• Written problem: Copy the stretch of the data from the line that contains "Task: Click Separar to pop out shared content" through the end, both ends included, reproducing those lines without any change.

Entries for locating words and elements:

━━━━━━━━━━━━━━━━

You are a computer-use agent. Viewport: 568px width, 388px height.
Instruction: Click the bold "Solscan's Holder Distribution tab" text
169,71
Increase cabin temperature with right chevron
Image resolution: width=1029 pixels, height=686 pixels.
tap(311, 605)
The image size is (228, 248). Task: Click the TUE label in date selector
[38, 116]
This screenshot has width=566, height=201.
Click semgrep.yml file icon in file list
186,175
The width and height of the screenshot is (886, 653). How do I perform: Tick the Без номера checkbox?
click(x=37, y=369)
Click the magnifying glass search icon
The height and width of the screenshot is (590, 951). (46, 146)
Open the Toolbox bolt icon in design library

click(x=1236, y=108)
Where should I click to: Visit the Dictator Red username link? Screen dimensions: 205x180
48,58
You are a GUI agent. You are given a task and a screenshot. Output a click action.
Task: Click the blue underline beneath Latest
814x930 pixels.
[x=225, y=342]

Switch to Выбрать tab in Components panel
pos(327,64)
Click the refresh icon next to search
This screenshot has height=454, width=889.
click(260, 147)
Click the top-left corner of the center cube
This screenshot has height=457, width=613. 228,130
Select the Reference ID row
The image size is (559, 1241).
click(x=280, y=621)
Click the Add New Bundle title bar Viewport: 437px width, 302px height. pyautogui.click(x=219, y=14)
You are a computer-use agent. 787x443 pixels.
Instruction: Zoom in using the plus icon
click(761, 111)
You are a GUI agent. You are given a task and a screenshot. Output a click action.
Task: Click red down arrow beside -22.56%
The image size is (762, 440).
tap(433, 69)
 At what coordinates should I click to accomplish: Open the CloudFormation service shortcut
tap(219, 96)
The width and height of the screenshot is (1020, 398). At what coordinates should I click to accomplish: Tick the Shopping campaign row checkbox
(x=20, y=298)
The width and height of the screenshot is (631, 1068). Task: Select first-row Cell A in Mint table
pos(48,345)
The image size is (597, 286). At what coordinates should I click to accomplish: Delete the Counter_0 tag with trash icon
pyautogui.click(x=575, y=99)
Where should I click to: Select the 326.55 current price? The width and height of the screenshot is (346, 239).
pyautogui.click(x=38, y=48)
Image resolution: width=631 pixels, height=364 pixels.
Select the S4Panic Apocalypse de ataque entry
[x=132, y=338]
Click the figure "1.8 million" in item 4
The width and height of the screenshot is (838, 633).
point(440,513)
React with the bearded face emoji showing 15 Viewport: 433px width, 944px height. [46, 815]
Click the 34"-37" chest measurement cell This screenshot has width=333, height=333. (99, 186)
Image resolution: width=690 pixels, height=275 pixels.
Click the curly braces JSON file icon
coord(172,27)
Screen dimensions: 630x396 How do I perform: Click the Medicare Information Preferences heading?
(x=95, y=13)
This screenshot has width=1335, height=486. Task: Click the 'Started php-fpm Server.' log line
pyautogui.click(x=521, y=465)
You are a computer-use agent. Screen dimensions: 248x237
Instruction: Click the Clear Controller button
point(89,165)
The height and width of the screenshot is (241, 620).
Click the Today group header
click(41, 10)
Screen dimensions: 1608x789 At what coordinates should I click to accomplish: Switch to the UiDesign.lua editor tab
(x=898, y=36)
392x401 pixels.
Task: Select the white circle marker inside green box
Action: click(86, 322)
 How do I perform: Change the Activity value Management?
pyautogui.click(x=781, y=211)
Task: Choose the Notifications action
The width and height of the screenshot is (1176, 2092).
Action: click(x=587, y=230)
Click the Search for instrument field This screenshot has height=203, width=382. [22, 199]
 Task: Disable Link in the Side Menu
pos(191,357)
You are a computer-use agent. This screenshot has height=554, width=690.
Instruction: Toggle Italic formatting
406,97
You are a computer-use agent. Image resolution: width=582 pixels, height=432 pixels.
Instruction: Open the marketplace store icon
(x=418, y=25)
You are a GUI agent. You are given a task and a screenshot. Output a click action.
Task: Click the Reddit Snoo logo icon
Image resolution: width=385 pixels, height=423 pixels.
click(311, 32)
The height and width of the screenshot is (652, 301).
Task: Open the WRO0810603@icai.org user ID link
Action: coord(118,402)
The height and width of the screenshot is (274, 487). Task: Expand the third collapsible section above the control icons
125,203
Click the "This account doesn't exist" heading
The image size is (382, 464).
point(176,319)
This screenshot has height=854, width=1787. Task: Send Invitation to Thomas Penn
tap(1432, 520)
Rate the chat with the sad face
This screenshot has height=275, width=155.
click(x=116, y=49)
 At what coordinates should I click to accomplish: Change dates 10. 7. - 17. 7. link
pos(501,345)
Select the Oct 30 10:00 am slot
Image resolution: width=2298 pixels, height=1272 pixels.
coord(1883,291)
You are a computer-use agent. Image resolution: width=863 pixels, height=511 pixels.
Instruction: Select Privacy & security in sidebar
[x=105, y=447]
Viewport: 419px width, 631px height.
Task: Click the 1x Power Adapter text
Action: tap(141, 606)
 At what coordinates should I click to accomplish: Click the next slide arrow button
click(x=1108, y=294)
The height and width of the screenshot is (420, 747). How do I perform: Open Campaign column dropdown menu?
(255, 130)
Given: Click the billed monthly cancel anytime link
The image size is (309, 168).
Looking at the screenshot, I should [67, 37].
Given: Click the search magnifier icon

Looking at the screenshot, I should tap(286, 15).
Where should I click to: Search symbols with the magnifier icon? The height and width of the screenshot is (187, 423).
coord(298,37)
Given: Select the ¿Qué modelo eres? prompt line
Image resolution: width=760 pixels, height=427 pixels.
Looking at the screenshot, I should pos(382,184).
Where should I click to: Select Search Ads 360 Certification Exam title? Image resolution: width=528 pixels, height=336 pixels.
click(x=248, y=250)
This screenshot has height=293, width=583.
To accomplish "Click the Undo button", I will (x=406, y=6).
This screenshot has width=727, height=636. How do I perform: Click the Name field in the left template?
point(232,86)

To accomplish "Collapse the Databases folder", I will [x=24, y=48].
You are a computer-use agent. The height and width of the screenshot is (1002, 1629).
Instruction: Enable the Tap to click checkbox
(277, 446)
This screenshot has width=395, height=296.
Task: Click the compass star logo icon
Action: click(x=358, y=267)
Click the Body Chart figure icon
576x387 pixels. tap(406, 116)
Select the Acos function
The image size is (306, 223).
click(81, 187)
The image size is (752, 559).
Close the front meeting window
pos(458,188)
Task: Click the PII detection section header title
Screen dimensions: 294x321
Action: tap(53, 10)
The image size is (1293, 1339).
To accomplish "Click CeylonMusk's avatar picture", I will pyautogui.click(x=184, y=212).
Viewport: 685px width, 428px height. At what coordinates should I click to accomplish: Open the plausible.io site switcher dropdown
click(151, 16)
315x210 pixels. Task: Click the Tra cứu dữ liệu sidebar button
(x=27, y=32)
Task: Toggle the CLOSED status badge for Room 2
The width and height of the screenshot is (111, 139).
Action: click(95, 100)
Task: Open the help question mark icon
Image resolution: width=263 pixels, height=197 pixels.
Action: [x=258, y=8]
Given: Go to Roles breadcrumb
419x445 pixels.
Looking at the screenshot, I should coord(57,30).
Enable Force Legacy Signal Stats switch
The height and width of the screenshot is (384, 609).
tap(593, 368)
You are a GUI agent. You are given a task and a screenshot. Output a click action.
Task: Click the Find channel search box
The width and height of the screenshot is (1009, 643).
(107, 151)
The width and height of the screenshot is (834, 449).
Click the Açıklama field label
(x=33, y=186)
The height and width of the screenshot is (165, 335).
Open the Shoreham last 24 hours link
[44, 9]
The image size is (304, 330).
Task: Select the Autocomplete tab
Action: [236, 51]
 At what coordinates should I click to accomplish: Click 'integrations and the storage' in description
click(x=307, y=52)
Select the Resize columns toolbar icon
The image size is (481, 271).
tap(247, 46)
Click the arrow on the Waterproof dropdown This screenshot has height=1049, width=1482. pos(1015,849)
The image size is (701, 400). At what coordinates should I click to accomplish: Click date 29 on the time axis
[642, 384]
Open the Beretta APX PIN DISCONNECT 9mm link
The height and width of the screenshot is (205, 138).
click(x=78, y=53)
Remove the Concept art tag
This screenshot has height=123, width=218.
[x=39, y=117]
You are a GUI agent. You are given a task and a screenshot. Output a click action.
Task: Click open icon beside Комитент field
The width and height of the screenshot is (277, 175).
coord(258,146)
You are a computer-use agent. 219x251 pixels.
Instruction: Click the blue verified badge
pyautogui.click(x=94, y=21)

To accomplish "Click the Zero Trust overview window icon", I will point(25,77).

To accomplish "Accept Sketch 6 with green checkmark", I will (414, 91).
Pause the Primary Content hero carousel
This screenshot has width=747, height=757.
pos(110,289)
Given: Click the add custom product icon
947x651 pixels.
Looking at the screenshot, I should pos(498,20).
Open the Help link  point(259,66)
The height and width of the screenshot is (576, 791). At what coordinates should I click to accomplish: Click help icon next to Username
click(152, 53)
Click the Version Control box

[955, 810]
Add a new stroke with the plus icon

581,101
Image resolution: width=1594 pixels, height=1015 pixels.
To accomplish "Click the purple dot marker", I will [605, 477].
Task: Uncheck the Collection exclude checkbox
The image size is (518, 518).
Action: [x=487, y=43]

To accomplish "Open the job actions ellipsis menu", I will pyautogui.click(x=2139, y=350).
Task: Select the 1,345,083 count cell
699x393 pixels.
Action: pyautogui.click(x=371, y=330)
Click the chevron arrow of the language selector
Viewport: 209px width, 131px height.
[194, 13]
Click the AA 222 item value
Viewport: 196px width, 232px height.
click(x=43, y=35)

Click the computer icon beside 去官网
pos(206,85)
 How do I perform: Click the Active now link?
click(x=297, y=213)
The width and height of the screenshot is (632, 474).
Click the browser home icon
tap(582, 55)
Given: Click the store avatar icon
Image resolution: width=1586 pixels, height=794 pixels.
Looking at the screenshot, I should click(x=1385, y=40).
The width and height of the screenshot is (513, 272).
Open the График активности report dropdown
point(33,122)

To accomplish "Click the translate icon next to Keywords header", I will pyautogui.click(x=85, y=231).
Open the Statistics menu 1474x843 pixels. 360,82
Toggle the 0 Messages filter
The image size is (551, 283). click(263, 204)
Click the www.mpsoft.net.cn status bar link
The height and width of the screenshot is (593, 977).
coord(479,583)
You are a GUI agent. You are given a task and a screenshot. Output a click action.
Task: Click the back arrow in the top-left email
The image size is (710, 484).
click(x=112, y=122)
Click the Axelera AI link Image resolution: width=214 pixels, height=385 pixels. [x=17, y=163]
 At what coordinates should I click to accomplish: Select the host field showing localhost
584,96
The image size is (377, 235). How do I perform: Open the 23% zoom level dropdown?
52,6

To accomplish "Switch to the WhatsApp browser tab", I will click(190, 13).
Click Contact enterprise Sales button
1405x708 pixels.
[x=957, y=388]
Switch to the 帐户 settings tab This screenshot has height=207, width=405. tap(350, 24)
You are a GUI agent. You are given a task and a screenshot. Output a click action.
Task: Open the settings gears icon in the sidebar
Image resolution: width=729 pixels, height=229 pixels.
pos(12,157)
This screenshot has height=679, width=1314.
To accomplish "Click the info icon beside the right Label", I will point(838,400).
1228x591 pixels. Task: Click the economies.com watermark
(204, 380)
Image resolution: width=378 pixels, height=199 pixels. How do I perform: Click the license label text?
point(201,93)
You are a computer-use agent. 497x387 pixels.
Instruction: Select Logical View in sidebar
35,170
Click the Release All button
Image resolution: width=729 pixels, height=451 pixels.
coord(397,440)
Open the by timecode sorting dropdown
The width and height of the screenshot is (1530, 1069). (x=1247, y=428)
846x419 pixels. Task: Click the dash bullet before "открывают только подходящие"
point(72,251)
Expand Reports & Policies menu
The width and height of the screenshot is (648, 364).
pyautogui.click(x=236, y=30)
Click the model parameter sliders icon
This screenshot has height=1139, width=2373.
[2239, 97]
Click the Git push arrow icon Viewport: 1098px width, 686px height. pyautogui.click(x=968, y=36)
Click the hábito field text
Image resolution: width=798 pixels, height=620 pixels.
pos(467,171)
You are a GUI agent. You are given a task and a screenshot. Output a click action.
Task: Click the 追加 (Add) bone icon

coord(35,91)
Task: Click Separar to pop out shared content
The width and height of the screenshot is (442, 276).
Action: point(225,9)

━━━━━━━━━━━━━━━━

• Correct result:
Task: Click Separar to pop out shared content
The width and height of the screenshot is (442, 276).
Action: point(225,9)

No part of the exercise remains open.